La Federazione nazionale degli ordini dei medici chirurghi e degli odontoiatri non chiarisce cosa debba accadere a fronte del possibile accoglimento del diritto di un paziente ad ottenere il suicidio assistito, dato che pone ai medici il solo compito di definire l’idoneità delle condizioni cliniche del paziente. I paesi che hanno maturato esperienza in questo campo documentano diversi modi per aiutare il paziente a suicidarsi, tra cui anche farmaci che il malato può assumere in piena autonomia nel momento in cui decide di farlo. Va da sé che, pur mantenendo fermo il princìpio per cui sia il malato a somministrarsi il mezzo letale in piena autonomia decisionale ed attuativa, nel momento in cui la decisione riguardo il momento in cui farlo venga condivisa con il medico, è inimmaginabile che il curante stesso non si senta impegnato con il proprio paziente – col quale ha condiviso tutti i dolorosi passaggi che lo hanno portato alla decisione finale – nel dovergli assicurare l’eventuale assistenza – anche solo di vicinanza – che si dovesse rendere necessaria. Ciò al fine di non abbandonare il paziente assicurandogli di morire con dignità assistito non solo dagli affetti ma anche dal medico a cui si è affidato. Anche perché solo il medico è in grado di proporre metodi di suicidio efficaci e non traumatizzanti o dolorosi.

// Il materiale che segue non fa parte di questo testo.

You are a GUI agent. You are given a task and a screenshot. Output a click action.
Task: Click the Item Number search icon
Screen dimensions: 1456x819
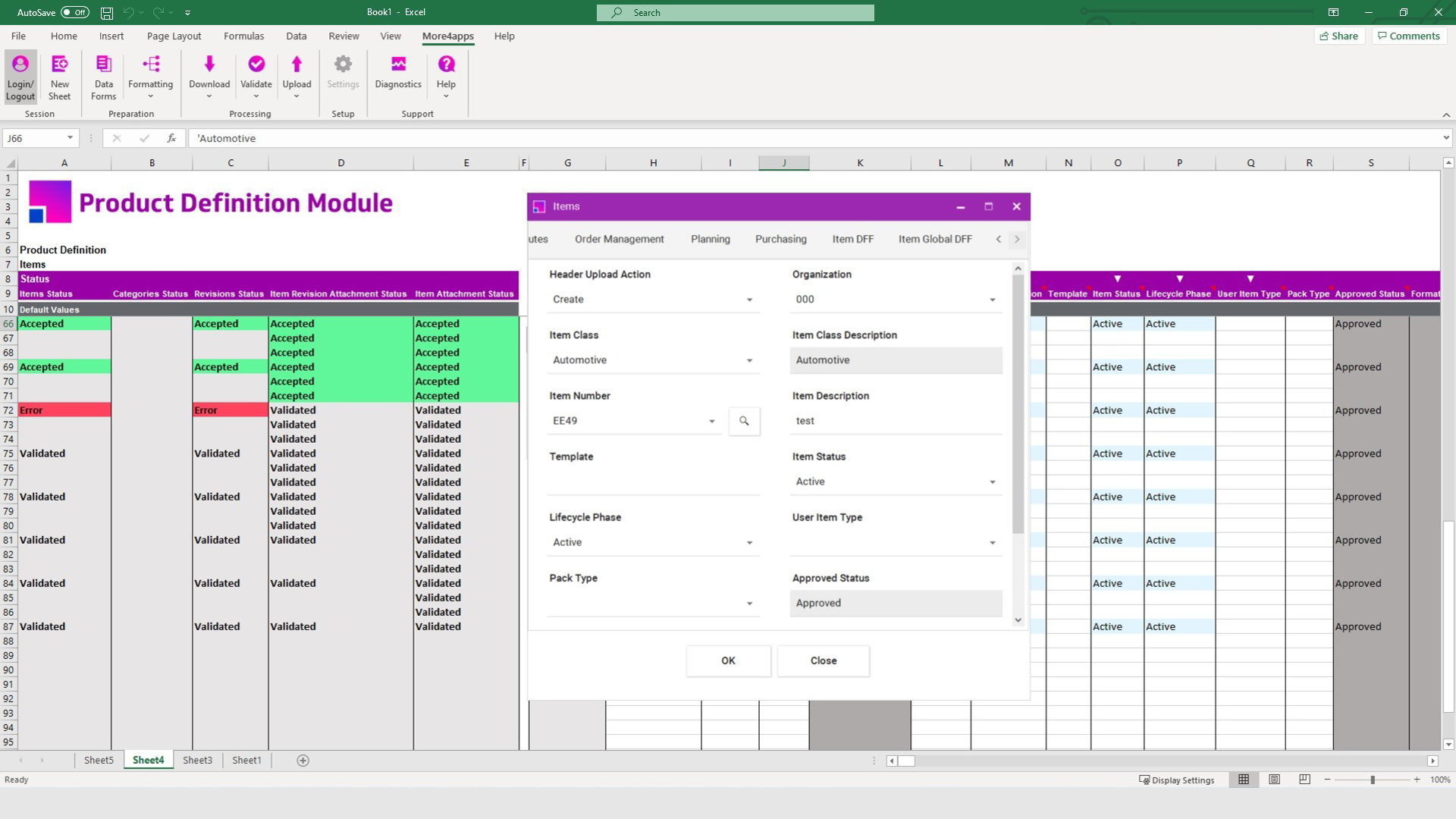pos(745,420)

Va da sé, e lo ribadisco, che non tutti i medici potranno assumere questo ruolo, ma soltanto coloro in grado, per formazione ed esperienza, di dialogare sul bene vita e sulla morte con pazienti in condizioni di estrema difficoltà esistenziale. Ed essendo ormai palese che in futuro vi saranno sempre più pazienti che, per l’età avanzata raggiunta con le relative patologie associate o per la possibilità di

ritardare il momento della morte grazie alle tecnologie avanzate a disposizione, potranno chiedere aiuto per ovviare ad esistenze divenute intollerabili, non appare più procrastinabile l’istituzione presso i corsi di laurea in medicina e chirurgia e nelle professioni sanitarie di corsi di insegnamento in comunicazione medico-paziente al fine dello sviluppo di una formazione culturale e universitaria sul rapporto medico-malato, medico-morte come, peraltro, richiesto anche dal Consiglio d’Europa già nel 1999.